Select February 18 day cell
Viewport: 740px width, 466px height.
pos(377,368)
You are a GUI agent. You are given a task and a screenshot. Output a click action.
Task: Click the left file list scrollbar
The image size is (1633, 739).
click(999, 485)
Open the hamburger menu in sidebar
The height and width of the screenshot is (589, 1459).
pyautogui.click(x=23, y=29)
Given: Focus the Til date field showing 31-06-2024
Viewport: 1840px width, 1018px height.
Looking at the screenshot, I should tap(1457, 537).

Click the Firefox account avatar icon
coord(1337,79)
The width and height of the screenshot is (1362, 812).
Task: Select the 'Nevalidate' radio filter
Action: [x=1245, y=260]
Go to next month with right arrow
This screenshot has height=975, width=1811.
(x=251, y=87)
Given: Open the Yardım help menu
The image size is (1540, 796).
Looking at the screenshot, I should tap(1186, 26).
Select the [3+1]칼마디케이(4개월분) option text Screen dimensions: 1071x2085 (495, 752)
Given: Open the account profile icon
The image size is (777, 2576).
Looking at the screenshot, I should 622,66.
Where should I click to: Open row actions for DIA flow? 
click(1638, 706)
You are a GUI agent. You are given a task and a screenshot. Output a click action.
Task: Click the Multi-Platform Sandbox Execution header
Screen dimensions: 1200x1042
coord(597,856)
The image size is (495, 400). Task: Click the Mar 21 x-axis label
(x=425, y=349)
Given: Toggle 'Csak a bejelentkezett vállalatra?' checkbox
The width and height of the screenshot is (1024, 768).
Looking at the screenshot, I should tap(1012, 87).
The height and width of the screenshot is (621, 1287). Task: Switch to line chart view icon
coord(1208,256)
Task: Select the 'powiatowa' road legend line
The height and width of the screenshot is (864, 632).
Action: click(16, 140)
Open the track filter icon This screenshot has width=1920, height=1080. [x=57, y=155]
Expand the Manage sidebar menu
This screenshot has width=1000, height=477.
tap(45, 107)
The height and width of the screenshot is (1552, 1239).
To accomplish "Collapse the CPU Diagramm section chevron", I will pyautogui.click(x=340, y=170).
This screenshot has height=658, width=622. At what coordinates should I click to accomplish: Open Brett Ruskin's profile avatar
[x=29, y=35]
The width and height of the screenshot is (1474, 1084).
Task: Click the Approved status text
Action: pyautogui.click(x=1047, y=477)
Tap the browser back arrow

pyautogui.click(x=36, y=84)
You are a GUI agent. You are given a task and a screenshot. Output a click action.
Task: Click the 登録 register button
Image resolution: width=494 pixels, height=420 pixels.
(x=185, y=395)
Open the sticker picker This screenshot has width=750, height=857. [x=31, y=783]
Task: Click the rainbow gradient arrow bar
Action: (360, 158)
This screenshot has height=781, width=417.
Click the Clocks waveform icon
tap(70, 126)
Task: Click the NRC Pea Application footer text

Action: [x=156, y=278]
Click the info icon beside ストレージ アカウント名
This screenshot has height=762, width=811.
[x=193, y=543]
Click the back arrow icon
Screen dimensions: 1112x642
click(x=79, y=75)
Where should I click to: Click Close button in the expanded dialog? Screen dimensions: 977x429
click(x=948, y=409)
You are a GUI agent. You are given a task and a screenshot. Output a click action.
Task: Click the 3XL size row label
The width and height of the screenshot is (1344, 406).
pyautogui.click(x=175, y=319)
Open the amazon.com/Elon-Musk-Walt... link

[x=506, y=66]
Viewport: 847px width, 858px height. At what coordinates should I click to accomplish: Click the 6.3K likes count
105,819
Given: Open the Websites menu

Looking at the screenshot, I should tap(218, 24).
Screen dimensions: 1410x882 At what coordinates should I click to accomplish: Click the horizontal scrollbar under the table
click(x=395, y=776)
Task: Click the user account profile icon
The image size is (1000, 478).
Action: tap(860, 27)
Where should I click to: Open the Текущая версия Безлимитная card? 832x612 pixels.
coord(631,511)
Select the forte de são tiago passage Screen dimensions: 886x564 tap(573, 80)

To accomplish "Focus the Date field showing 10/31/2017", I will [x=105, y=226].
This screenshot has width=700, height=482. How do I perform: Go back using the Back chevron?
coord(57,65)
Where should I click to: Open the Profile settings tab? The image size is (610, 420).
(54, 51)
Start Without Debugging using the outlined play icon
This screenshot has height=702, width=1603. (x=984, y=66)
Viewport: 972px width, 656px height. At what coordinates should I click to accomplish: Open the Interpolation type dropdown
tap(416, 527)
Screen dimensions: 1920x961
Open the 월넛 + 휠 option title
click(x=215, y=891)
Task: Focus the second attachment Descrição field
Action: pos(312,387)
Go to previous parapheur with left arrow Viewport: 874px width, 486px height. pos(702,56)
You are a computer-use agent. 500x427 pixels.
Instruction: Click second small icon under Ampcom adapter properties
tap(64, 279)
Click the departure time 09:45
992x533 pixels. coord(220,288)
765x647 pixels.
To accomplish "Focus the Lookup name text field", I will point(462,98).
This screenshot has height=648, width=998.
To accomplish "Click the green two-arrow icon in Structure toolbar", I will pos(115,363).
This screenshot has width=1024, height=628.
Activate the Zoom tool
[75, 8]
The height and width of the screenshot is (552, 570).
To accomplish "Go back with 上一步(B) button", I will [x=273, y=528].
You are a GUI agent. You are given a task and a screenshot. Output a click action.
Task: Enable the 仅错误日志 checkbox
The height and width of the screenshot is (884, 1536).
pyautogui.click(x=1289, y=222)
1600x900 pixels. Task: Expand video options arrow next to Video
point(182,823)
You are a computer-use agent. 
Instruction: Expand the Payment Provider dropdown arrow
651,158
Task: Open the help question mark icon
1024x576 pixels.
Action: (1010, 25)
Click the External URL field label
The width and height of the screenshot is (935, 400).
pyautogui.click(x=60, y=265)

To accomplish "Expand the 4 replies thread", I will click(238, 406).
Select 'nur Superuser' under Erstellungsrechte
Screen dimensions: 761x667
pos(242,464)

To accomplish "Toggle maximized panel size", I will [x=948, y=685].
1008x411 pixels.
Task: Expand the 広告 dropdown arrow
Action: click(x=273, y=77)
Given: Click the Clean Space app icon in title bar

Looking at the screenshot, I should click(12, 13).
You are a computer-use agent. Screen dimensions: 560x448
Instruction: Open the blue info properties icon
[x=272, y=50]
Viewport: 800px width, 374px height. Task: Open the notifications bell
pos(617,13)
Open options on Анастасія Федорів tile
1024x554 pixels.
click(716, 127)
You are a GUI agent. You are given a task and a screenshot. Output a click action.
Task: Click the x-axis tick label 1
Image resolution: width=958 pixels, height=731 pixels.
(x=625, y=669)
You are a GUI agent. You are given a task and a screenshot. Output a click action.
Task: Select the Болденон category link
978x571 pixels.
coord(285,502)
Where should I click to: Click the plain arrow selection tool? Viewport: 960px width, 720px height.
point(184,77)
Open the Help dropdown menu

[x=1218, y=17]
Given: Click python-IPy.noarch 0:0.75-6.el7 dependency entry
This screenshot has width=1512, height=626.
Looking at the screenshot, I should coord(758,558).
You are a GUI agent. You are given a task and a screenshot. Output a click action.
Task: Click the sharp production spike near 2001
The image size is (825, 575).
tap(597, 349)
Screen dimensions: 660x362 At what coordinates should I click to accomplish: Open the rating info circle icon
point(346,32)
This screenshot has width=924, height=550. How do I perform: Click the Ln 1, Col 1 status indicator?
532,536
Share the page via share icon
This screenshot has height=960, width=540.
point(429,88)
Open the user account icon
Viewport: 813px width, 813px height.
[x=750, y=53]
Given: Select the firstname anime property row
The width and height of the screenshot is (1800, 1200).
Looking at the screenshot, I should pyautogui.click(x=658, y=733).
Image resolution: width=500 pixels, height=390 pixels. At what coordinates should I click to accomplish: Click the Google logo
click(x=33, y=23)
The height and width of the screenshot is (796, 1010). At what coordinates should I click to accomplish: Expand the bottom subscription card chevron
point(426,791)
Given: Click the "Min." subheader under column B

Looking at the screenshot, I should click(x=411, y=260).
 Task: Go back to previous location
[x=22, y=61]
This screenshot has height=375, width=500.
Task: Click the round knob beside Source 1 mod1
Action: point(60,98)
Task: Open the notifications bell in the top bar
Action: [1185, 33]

**ACTIVITY**
Take the first line of the material above as the start and the line that contains "Given: Focus the" as the end. Output only that span, every line exactly as it stands.

**RESULT**
Select February 18 day cell
Viewport: 740px width, 466px height.
pos(377,368)
You are a GUI agent. You are given a task and a screenshot. Output a click action.
Task: Click the left file list scrollbar
The image size is (1633, 739).
click(999, 485)
Open the hamburger menu in sidebar
The height and width of the screenshot is (589, 1459).
pyautogui.click(x=23, y=29)
Given: Focus the Til date field showing 31-06-2024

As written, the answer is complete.